上 下
82 / 181
第三章 空を舞う赤、狂いて

18

しおりを挟む
 ルースと共に空達の元に戻ると、何故か悪男が人型の空の膝の上でぐったりしていた。

「空どうしたの?何かあった?」
「戻ったか。さっき目を覚ました」

 見ると空に寄りかかった状態で、木の実を食べさせられていた。太陽が食べずに残していた分だ。

 185cmくらいある大柄な空と160cmあるか微妙な小柄な悪男では体格差がありすぎて、すっぽり空の膝にハマっていた。

「悪男、ショーキ大丈夫か?」
「平気だけど…肉がいい…」
「肉はオレのだからやらん」
「ケチ!…むぎゅっ」
「さあ食え、鳥坊主。まだあるぞ」

 ケチと言われた空が嫌がらせの様に、悪男の口に木の実を突っ込んでいる。
 
 ちょっと可哀想だが、生命に別状は無さそうだった。

「…良かった!心配したんだぞ」

 悪男とショーキ、2人が無事助かった事に安堵する。嬉しさに思わず泣きそうだ。

 それを何とか落ち着けて、これからの事を話したいんだけど、と切り出した。

 ぐったりした悪男を寄りかかせている空の前に、太陽とルースが座る。

 悪男もショーキも良い奴だ。
 これからも友達でいたい。

 でも、今まで共に旅して来たルースや空を尊重したい。そう決めた。

「悪男、ショーキ。悪いんだけど、俺、北へはルースさんや空と行くよ」
「え?」
「ん?」

 ルースと空が、お前何言ってんだという表情で太陽を見た。
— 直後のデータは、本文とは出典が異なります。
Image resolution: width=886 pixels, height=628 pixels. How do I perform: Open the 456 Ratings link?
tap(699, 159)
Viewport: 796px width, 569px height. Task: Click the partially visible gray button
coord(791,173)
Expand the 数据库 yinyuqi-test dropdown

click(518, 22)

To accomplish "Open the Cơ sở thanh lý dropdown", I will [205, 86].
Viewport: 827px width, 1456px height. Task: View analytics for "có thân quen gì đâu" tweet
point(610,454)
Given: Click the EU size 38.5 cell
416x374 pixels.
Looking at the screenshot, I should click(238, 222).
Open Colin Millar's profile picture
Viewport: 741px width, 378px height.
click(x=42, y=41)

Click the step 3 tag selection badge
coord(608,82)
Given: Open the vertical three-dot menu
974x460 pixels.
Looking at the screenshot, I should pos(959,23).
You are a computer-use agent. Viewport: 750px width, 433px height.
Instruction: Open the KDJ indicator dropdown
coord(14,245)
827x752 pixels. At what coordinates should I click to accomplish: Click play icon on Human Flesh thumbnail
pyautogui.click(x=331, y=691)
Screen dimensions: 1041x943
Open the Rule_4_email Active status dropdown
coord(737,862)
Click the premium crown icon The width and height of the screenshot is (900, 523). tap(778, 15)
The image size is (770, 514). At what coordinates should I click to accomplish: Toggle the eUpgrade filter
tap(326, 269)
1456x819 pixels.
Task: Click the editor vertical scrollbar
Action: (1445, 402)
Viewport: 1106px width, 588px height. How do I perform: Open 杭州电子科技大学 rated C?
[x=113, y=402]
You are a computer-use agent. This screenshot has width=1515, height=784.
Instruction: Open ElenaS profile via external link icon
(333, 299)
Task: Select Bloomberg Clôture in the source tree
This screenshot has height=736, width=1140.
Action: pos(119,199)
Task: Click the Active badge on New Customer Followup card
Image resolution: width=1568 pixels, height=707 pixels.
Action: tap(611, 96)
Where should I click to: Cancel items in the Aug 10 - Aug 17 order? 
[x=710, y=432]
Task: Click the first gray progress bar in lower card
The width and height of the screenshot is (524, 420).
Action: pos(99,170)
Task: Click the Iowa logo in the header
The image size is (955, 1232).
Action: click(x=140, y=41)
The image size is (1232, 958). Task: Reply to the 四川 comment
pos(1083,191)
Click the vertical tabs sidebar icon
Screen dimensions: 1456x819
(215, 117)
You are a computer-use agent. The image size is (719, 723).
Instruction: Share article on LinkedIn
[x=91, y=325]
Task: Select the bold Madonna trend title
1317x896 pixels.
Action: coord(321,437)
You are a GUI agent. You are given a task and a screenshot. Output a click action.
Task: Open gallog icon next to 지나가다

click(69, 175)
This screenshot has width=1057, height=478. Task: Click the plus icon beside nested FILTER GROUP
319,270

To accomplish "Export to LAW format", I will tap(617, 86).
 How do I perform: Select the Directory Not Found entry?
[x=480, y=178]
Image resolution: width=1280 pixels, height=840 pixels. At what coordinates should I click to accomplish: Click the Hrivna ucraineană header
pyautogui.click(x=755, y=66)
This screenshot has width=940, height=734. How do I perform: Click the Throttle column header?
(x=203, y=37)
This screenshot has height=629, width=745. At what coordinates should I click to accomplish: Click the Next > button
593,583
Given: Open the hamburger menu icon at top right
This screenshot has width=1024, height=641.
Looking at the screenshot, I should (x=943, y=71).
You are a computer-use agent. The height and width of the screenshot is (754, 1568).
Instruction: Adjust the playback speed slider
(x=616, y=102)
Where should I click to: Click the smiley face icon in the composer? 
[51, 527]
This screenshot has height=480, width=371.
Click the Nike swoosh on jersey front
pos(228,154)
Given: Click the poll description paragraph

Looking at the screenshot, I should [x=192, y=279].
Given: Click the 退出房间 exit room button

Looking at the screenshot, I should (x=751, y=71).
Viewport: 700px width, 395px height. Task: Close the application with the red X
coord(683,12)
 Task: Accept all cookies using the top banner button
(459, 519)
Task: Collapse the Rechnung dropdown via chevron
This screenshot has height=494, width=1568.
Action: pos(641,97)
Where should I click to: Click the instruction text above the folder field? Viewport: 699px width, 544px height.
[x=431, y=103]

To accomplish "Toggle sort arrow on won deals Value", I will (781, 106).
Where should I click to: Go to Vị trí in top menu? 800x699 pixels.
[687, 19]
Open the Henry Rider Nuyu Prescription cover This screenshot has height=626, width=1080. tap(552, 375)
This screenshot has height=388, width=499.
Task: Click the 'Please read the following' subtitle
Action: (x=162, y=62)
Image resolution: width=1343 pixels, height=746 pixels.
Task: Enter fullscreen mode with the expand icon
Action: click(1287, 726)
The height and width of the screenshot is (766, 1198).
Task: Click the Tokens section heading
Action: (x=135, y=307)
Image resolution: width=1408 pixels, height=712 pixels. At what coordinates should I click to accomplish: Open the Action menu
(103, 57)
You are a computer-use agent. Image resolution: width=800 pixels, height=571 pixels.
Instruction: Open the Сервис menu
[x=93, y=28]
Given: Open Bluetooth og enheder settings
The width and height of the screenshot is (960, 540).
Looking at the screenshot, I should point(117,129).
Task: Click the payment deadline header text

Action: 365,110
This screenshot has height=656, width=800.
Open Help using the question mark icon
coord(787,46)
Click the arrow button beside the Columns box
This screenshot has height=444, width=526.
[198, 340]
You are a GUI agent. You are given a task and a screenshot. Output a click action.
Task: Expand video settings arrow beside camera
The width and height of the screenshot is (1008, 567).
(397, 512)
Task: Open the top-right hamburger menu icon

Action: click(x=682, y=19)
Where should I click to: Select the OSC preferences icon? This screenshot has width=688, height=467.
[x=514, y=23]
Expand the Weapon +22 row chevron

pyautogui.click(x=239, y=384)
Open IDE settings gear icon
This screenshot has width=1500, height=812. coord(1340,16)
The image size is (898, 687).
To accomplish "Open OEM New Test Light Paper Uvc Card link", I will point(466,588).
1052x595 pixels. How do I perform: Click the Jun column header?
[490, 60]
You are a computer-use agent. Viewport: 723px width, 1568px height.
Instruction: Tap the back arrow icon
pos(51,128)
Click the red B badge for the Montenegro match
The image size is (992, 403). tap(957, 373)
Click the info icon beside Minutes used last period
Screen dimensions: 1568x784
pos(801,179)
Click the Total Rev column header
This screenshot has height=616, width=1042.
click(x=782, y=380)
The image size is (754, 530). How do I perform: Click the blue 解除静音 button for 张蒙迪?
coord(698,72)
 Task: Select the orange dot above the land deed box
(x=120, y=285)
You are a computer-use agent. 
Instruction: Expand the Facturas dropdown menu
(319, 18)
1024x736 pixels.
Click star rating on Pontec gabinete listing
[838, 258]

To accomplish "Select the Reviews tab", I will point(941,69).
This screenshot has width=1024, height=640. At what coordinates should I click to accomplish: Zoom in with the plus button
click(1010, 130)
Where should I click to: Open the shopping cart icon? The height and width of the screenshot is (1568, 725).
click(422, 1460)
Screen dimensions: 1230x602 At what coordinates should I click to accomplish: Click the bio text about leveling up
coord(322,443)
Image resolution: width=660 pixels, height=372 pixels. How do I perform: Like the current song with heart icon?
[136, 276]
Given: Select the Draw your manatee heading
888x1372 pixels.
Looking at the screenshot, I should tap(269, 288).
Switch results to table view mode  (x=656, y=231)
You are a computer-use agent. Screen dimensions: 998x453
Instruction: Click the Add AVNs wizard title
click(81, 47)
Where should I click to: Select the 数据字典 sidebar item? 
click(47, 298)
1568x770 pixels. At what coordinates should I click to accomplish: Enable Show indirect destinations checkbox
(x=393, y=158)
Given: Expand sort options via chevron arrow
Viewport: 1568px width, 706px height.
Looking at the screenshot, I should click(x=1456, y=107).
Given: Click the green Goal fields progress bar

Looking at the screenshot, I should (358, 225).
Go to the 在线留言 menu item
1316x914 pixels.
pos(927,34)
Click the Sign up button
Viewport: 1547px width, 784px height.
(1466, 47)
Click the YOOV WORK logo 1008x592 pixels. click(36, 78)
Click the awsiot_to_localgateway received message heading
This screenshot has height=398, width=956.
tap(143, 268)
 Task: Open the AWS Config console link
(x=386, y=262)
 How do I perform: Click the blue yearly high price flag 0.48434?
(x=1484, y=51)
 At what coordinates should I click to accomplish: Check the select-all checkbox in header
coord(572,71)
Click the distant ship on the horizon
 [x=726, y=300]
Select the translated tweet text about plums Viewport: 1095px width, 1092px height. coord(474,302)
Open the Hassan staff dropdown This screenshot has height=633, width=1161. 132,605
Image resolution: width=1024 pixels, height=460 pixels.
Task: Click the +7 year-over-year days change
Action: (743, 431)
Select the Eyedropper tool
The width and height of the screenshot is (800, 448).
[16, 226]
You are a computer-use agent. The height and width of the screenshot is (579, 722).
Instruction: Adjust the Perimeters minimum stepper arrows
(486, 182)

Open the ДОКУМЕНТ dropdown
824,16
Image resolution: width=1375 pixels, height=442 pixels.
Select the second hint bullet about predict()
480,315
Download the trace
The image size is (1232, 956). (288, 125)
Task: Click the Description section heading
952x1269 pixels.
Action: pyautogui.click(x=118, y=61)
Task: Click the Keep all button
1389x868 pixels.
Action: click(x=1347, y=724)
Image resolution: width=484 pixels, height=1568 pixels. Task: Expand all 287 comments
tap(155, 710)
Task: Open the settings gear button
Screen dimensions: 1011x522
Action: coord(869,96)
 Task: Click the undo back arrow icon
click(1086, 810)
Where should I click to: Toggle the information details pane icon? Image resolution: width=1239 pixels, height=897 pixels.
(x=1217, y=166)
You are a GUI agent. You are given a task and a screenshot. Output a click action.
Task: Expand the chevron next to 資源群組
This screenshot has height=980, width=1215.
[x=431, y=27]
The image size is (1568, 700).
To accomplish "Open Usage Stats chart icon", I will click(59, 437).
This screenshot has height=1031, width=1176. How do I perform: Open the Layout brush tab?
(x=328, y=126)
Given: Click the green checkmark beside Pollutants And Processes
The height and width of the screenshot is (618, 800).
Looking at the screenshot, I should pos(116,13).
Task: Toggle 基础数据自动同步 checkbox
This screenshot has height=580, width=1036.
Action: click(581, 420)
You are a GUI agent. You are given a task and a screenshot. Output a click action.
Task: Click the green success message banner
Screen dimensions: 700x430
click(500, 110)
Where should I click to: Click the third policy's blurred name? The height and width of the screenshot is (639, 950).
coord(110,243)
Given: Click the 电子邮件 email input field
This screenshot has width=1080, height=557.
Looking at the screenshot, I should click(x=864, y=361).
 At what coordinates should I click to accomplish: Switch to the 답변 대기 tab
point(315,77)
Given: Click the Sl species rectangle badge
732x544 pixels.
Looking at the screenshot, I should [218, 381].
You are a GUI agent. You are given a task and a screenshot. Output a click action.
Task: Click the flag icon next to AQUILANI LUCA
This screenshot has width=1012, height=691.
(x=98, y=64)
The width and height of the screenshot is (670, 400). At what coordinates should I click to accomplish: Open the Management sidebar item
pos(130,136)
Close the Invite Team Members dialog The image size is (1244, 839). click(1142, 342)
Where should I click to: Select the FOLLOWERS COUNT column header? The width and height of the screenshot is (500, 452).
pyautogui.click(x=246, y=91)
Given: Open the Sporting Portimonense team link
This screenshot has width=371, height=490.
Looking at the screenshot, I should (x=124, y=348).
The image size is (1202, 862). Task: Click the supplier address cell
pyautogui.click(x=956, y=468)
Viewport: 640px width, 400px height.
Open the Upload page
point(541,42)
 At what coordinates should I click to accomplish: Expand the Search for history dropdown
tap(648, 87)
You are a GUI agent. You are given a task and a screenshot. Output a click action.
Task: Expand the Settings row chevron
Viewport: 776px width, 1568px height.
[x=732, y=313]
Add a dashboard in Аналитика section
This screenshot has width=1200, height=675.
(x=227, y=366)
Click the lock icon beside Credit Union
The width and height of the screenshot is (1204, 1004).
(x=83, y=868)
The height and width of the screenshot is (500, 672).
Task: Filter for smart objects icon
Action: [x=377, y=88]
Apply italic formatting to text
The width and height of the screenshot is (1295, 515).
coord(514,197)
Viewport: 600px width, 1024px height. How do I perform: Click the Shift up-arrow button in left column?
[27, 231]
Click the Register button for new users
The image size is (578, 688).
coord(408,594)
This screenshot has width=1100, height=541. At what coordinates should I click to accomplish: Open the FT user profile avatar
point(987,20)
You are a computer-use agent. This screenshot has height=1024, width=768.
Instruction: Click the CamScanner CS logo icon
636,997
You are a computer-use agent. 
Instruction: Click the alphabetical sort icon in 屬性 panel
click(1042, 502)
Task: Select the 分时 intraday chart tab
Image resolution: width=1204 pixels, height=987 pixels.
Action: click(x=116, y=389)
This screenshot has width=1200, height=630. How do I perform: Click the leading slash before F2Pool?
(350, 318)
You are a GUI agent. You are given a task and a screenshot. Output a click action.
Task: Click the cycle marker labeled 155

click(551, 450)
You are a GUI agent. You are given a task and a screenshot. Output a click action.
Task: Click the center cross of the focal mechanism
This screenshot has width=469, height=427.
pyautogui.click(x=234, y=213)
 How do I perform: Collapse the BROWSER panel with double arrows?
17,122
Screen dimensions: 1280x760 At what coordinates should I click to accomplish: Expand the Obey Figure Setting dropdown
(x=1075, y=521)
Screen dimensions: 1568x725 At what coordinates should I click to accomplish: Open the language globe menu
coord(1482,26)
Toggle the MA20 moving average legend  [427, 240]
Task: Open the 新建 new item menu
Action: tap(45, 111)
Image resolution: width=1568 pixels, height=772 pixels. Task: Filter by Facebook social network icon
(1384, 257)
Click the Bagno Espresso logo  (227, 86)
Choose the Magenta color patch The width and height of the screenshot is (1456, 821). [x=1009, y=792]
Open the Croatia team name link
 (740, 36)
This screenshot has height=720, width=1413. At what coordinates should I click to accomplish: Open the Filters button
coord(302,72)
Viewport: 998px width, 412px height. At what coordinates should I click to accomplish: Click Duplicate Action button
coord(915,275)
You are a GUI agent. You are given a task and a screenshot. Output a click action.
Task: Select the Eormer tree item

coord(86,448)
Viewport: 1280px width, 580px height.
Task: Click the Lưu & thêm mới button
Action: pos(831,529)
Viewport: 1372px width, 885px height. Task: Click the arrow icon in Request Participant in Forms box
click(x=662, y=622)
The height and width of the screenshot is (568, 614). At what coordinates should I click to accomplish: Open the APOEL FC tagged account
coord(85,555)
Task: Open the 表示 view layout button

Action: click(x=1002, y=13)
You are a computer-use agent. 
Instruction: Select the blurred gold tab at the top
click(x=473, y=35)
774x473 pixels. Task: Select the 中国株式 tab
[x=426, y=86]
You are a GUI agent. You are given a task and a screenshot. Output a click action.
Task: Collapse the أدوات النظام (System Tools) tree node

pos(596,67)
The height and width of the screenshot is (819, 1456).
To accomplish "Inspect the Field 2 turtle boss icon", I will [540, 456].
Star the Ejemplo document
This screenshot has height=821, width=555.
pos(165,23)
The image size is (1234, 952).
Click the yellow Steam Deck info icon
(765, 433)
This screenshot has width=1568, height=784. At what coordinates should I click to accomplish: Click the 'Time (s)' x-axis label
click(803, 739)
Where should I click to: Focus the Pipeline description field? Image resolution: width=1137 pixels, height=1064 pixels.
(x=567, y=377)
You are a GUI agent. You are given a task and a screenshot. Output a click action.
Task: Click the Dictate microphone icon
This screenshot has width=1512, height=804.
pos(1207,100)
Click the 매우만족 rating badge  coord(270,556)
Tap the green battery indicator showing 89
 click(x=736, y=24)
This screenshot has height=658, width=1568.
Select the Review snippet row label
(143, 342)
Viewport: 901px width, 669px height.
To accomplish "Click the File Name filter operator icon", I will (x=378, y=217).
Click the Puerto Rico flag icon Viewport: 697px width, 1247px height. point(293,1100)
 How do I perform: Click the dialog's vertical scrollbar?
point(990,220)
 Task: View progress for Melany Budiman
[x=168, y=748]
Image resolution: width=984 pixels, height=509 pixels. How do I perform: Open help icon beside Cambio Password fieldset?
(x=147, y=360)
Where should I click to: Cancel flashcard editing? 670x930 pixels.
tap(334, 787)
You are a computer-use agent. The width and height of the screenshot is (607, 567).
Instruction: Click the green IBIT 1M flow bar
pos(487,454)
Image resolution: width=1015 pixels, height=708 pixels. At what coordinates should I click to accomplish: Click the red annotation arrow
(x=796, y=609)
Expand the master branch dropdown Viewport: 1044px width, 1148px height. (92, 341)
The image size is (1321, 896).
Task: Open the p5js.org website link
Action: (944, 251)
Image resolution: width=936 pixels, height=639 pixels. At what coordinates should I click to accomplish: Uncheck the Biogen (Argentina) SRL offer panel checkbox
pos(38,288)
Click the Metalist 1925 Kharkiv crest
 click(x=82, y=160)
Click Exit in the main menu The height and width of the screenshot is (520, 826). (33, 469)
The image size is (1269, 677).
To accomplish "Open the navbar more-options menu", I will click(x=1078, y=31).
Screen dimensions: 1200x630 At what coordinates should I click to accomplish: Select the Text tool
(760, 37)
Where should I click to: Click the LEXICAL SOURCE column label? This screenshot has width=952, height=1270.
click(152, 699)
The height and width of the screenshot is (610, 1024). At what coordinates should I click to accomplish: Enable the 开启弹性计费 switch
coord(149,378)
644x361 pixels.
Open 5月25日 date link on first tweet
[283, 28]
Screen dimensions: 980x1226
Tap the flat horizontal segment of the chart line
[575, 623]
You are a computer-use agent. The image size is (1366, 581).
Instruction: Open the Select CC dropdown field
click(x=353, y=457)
あれ?

「オレすてられる?」
「……(がーん)」

 悪男とショーキはわかりやすくショックを受けている。みんなの視線が太陽に集まり、何だか居心地が悪い。

「俺…何か変な事言いました?」
「セーヤよ。やはり無意識だったのだな」

 空の言葉にルースと悪男がギョッとする。

 まさか、そんな、と困った子を見る様に太陽を見ていた。知らない内に自分は何かをやらかした様だ。

「お前はこの鳥に名を贈っただろう」
「空みたいに?してないよ」
「ワルオリ、ワルオになった」
「お前…俺をワルオってずっと呼んでただろ」
「へ…?」

 ちょっと待って。理解が追いつかない。

 確かに呼んでいた。
 ワルオリがワルオと聞こえたから、見た目で悪男ワルオと勝手に面白いアダ名をつけた。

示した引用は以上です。